▶ **WHAT YOU NEED TO DO**: Return the lines of the entries that begin with the one containing "This screenshot has width=748, height=421." and end with the one containing "coord(249,236)", both included, copying them unchanged and omitting any pictures.

▶ **EXCERPTED RECORDS**:
____________________

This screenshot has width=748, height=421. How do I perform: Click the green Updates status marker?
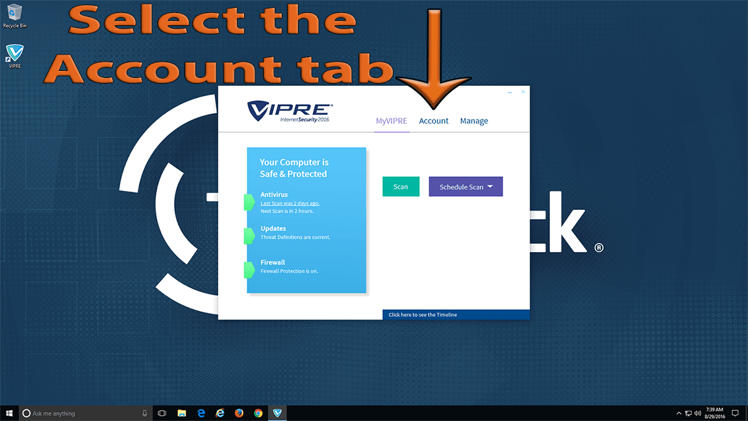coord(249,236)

____________________

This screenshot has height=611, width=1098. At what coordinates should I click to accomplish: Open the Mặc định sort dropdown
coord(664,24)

____________________

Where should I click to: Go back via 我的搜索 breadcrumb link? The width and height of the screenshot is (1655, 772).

____________________

▶ **RESPONSE TO THE TASK**:
This screenshot has width=748, height=421. How do I perform: Click the green Updates status marker?
coord(249,236)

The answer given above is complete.